Dataset entries
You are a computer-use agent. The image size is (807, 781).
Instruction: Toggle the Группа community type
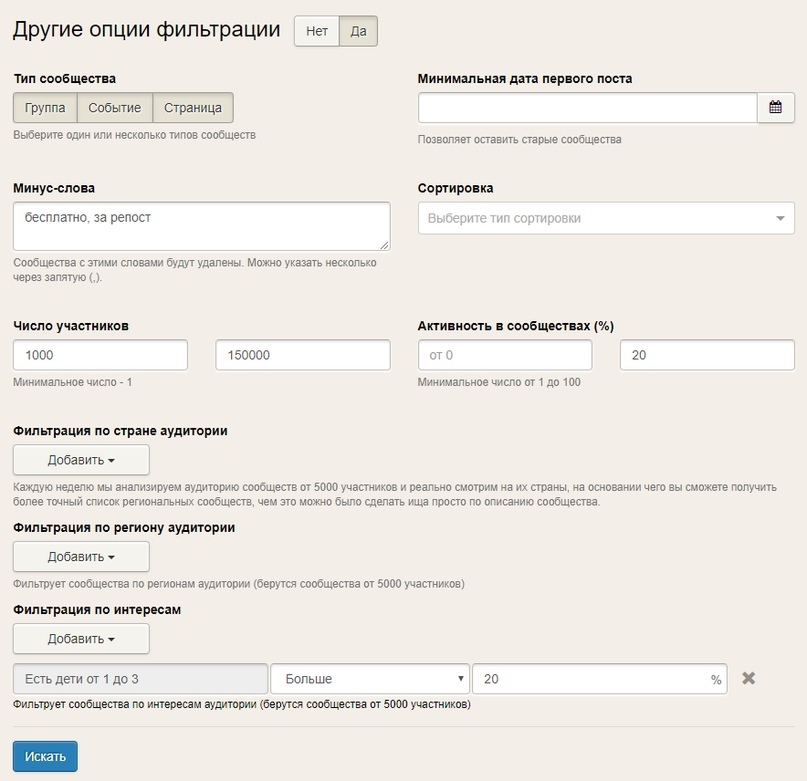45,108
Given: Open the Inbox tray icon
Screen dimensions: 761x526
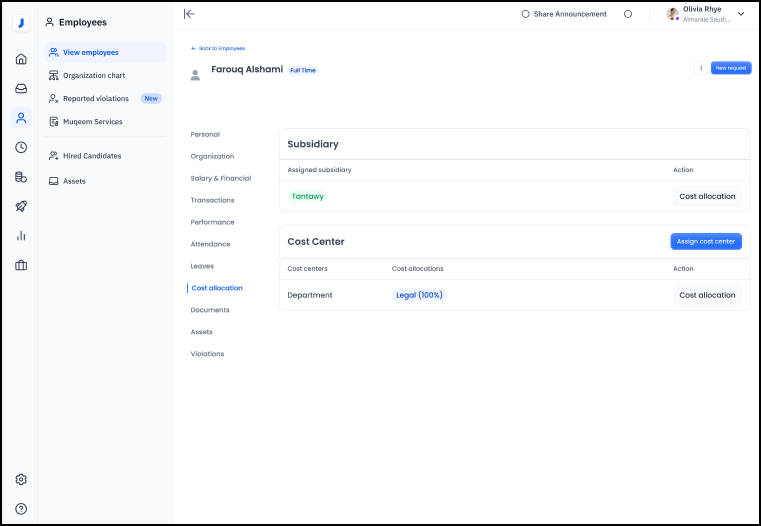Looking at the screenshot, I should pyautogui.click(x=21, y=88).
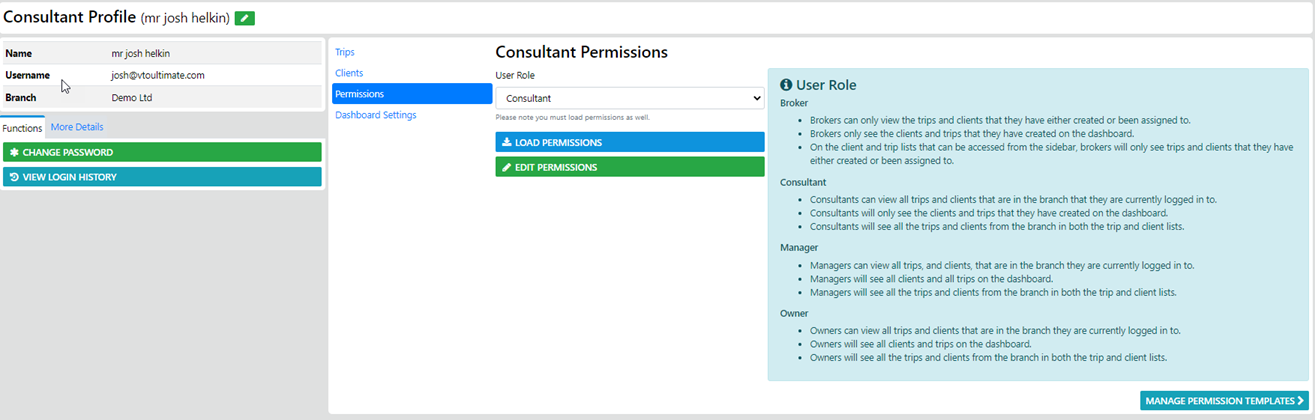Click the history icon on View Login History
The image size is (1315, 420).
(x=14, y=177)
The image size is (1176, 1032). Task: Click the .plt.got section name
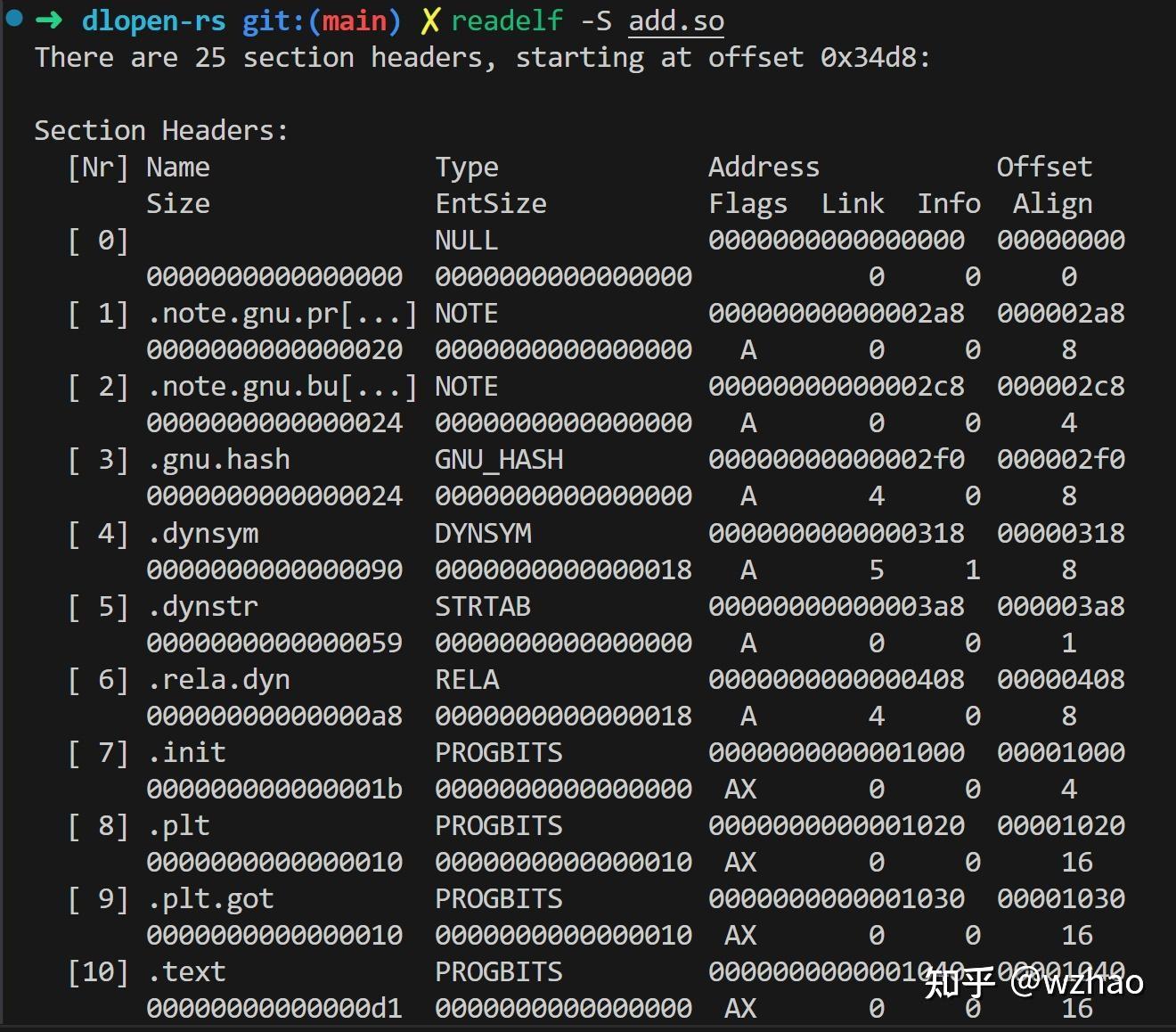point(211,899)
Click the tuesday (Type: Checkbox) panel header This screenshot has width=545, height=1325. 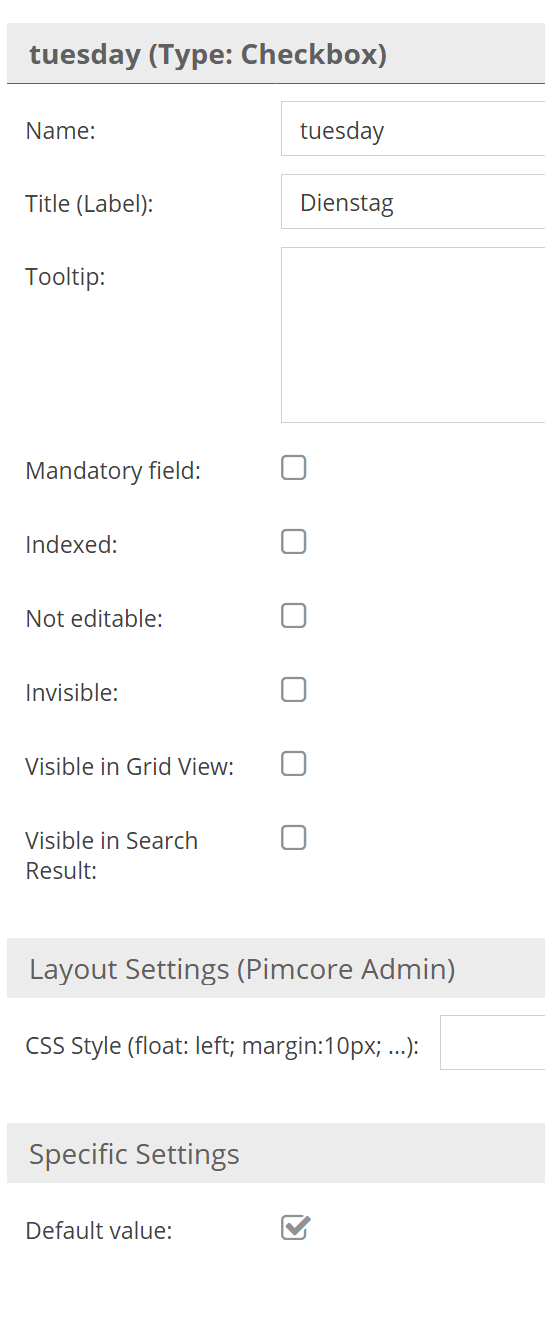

**Your task**
Could each line of the data be written out exactly, with no pictures included?

**Response to the exercise**
You are a computer-use agent. The image size is (807, 781).
Instruction: Toggle the Группа community type
45,108
Given: Open the Inbox tray icon
Screen dimensions: 761x526
Looking at the screenshot, I should pyautogui.click(x=21, y=88).
Click the history icon on View Login History
The image size is (1315, 420).
(x=14, y=177)
The image size is (1176, 1032). Task: Click the .plt.got section name
point(211,899)
Click the tuesday (Type: Checkbox) panel header This screenshot has width=545, height=1325. 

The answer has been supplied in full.